Paulo Couto: “Estou disponível e serei capaz de gerar consensos”

Paulo Couto assume hoje, internamente, a direcção da Associação Internacional de Ciclistas Profissionais, CPA, consumada a demissão do francês Cédric Vasseur do cargo que ocupou durante dois anos. Eleito vice-presidente da CPA em Dezembro de 2007, sendo o membro da direcção com mais antiguidade,  Paulo Couto mostra-se disponível para assumir o cargo e representar, de forma institucional, os interesses dos ciclistas profissionais, universo cada vez mais “globalizado”.  Couto assumirá a direcção da CPA, quando o ciclismo permanece em estado de vigília, navegando por águas tumultosas, com várias questões fulcrais em aberto.

“A Associação Internacional de Ciclistas tem passado por alguma turbulência, fruto de alguns conflitos entre as nações historicamente mais fortes e melhor representadas no pelotão internacional.
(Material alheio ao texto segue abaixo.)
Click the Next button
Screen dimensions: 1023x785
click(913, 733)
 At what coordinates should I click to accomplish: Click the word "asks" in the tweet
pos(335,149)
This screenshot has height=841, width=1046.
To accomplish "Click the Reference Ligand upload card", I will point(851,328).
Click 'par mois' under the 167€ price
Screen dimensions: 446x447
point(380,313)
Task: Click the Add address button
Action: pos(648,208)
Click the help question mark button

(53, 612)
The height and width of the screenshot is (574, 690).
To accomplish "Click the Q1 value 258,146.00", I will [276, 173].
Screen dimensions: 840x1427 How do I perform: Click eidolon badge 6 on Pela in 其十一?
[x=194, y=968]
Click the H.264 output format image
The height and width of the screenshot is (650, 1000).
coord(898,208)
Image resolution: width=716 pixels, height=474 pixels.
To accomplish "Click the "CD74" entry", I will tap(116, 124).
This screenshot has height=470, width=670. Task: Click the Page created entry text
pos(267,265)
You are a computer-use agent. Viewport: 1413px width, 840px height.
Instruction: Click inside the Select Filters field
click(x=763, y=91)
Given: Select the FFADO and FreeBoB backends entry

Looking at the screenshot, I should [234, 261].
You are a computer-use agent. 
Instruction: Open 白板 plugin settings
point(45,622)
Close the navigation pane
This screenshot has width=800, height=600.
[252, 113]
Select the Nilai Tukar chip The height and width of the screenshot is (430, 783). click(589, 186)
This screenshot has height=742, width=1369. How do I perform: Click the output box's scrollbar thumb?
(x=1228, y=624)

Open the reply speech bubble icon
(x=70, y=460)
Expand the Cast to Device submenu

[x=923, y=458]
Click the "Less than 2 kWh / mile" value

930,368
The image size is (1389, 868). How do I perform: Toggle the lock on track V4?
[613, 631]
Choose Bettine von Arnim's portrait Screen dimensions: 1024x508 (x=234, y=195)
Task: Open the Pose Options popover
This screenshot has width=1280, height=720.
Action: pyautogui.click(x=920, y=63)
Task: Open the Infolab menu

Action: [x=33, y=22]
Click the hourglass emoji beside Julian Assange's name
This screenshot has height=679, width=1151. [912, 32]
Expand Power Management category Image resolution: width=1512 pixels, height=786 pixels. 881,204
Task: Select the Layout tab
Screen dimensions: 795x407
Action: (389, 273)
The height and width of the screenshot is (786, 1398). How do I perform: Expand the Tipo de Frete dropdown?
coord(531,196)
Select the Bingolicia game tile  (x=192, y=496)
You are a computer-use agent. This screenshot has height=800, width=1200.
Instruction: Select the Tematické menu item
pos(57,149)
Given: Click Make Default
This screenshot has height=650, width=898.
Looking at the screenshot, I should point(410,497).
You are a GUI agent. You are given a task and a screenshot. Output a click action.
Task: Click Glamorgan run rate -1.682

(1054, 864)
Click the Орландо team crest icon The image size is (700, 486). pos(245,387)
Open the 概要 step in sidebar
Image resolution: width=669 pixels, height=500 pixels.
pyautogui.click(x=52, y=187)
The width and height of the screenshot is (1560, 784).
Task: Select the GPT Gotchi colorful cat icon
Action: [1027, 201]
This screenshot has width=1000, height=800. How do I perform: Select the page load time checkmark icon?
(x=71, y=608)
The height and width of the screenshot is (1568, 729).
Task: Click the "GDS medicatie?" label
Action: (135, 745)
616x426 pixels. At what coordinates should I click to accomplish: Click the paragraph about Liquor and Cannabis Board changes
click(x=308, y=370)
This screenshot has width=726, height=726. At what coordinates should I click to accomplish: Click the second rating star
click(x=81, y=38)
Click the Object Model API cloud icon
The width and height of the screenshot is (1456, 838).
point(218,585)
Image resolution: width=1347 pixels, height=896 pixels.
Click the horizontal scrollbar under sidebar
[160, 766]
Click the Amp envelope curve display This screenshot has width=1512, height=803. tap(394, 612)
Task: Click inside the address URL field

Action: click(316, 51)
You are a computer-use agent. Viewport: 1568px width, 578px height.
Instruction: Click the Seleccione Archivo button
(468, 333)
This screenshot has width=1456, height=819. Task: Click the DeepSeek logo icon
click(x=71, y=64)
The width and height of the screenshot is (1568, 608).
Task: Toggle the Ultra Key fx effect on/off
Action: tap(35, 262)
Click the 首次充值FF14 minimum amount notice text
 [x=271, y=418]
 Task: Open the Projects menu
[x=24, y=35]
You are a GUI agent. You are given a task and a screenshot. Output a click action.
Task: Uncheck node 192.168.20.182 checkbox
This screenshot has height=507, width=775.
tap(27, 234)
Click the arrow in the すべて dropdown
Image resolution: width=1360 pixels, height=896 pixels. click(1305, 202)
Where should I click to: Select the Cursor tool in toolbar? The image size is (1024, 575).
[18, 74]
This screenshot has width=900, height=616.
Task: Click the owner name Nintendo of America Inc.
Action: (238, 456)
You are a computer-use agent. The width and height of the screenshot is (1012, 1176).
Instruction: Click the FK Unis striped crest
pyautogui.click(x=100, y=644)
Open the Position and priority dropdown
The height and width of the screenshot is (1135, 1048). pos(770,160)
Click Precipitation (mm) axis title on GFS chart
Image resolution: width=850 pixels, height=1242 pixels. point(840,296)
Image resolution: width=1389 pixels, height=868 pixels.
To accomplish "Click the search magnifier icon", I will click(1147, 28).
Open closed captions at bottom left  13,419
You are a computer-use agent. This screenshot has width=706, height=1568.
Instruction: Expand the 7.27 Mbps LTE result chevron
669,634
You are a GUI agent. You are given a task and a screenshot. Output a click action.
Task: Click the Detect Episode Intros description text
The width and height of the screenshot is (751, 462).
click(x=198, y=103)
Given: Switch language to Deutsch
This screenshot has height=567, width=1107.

O Francesco Moser passou por isso, tal como, o Cédric Vasseur, que lhe sucedeu.  É natural que tal aconteça. Pessoalmente sinto-me disponível para cumprir um papel que julgo será de mediação. Até novas eleições, estou consciente da importância de gerar consensos entre os corredores”, resumiu ao Jornal Ciclismo.

“Para já, vamos analisar a nova situação e consultar o conselho de corredores e as respectivas associações nacionais. Será necessário estar junto dos actuais corredores e estabelecer pontes em questões como a futura supressão dos rádios, a aplicação do passaporte biológico, o relacionamento com as organizações, o alargamento das equipas na Volta a Franças, etc. Felizmente, certas situações, como a aplicação do salário mínimo parecem estáveis e serão uma boa base para uma nova direcção”, resumiu o responsável.

Com a saída de Vasseur, Couto herda ainda a posição da CPA no seio do Conselho ProTour, o orgão cúpula das decisões do ciclismo profissional e que, curiosamente, é coordenado por outro português, Ricardo Scheidecker, após a saída de Alan Rumpf.

4 comentários a “Paulo Couto: “Estou disponível e serei capaz de gerar consensos””

  1. Estou a ver que o projecto UC Maia/ Bike Team, ainda não começou e vai ser uma casa a arder…

  2. ja, mas convem a mta gent pagar pouco, ent n é o sr. paulo couto q tb é chefe numa equipa?!.

  3. Se os ordenados se cumprissem como esta está estipulado pela UCI….não haviam equipas profissionais em Portugal.Será que ainda não repararam que estamos num ciclismo completamente diferente do que existe no resto da Europa ?

  4. kuando não se conseguem fazer cumprir os direitos dos ciclistas em portugal (como o caso dos salários) não será pedir mto fazer todas essas coisas?!